Trust-based Symbolic Motion Planning for Multi-robot Bounding Overwatch

Multi-robot bounding overwatch requires timely coordination of robot team members. Symbolic motion planning (SMP) can provide provably correct solutions for robot motion planning with high-level temporal logic task requirements. This paper aims to develop a framework for safe and reliable SMP of multi-robot systems (MRS) to satisfy complex bounding overwatch tasks constrained by temporal logics. A decentralized SMP framework is first presented, which guarantees both correctness and parallel execution of the complex bounding overwatch tasks by the MRS. A computational trust model is then constructed by referring to the traversability and line of sight of robots in the terrain. The trust model predicts the trustworthiness of each robot team's potential behavior in executing a task plan. The most trustworthy task and motion plan is explored with a Dijkstra searching strategy to guarantee the reliability of MRS bounding overwatch. A robot simulation is implemented in ROS Gazebo to demonstrate the effectiveness of the proposed framework.

Bayesian Optimization Based Trustworthiness Model for Multi-robot Bounding Overwatch

In multi-robot system (MRS) bounding overwatch, it is crucial to determine which point to choose for overwatch at each step and whether the robots' positions are trustworthy so that the overwatch can be performed effectively. In this paper, we develop a Bayesian optimization based computational trustworthiness model (CTM) for the MRS to select overwatch points. The CTM can provide real-time trustworthiness evaluation for the MRS on the overwatch points by referring to the robots' situational awareness information, such as traversability and line of sight. The evaluation can quantify each robot's trustworthiness in protecting its robot team members during the bounding overwatch. The trustworthiness evaluation can generate a dynamic cost map for each robot in the workspace and help obtain the most trustworthy bounding overwatch path. Our proposed Bayesian based CTM and motion planning can reduce the number of explorations for the workspace in data collection and improve the CTM learning efficiency. It also enables the MRS to deal with the dynamic and uncertain environments for the multi-robot bounding overwatch task. A robot simulation is implemented in ROS Gazebo to demonstrate the effectiveness of the proposed framework.

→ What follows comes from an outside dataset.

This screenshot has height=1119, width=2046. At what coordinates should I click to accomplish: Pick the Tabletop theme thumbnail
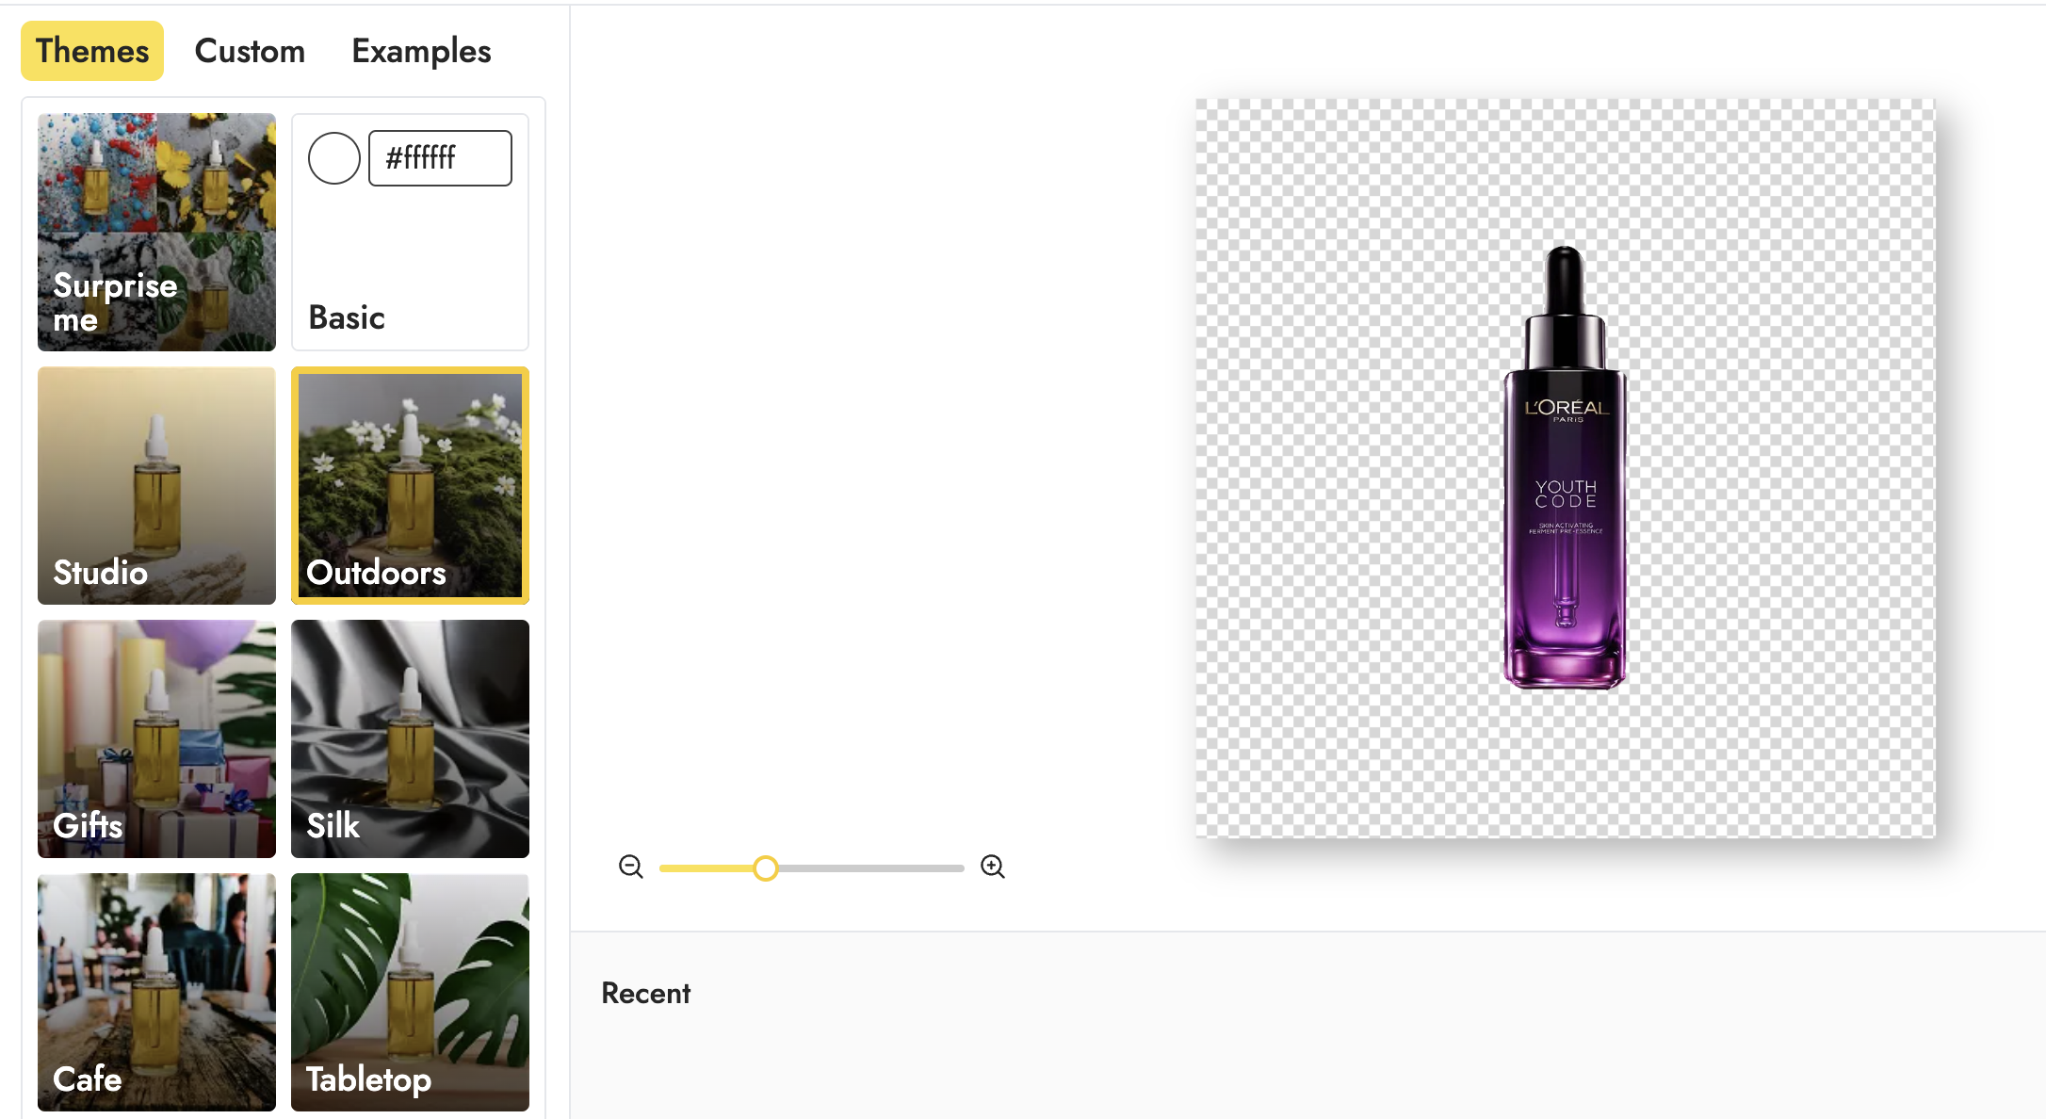click(410, 992)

Human-Robot Trust Integrated Task Allocation and Symbolic Motion planning for Heterogeneous Multi-robot Systems

This paper presents a human-robot trust integrated task allocation and motion planning framework for multi-robot systems (MRS) in performing a set of tasks concurrently. A set of task specifications in parallel are conjuncted with MRS to synthesize a task allocation automaton. Each transition of the task allocation automaton is associated with the total trust value of human in corresponding robots. Here, the human-robot trust model is constructed with a dynamic Bayesian network (DBN) by considering individual robot performance, safety coefficient, human cognitive workload and overall evaluation of task allocation. Hence, a task allocation path with maximum encoded human-robot trust can be searched based on the current trust value of each robot in the task allocation automaton. Symbolic motion planning (SMP) is implemented for each robot after they obtain the sequence of actions. The task allocation path can be intermittently updated with this DBN based trust model. The overall strategy is demonstrated by a simulation with 5 robots and 3 parallel subtask automata.

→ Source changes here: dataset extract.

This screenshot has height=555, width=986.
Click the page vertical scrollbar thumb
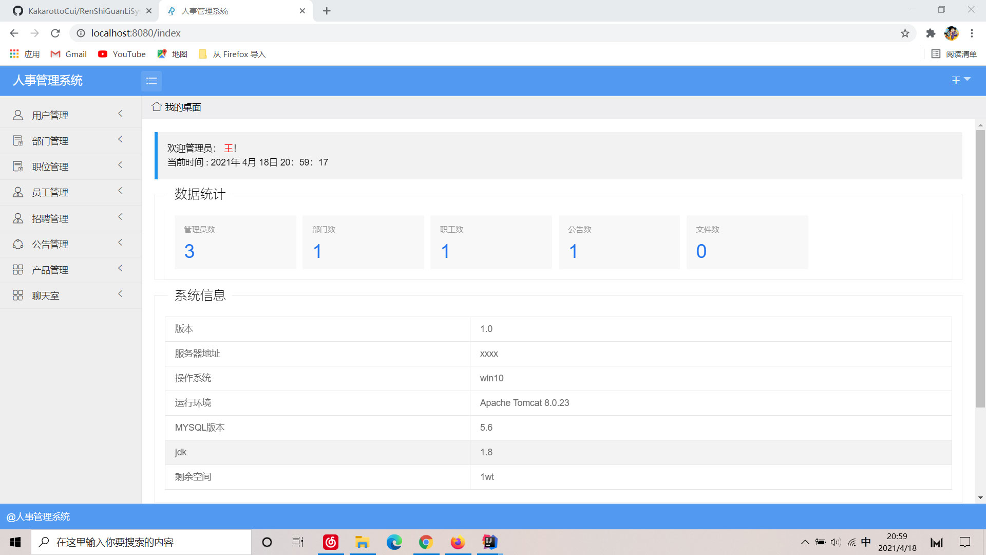pyautogui.click(x=980, y=267)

Trust-based Multi-Robot Symbolic Motion Planning with a Human-in-the-Loop

Symbolic motion planning for robots is the process of specifying and planning robot tasks in a discrete space, then carrying them out in a continuous space in a manner that preserves the discrete-level task specifications. Despite progress in symbolic motion planning, many challenges remain, including addressing scalability for multi-robot systems and improving solutions by incorporating human intelligence. In this paper, distributed symbolic motion planning for multi-robot systems is developed to address scalability. More specifically, compositional reasoning approaches are developed to decompose the global planning problem, and atomic propositions for observation, communication, and control are proposed to address inter-robot collision avoidance. To improve solution quality and adaptability, a dynamic, quantitative, and probabilistic human-to-robot trust model is developed to aid this decomposition. Furthermore, a trust-based real-time switching framework is proposed to switch between autonomous and manual motion planning for tradeoffs between task safety and efficiency. Deadlock- and livelock-free algorithms are designed to guarantee reachability of goals with a human-in-the-loop. A set of non-trivial multi-robot simulations with direct human input and trust evaluation are provided demonstrating the successful implementation of the trust-based multi-robot symbolic motion planning methods.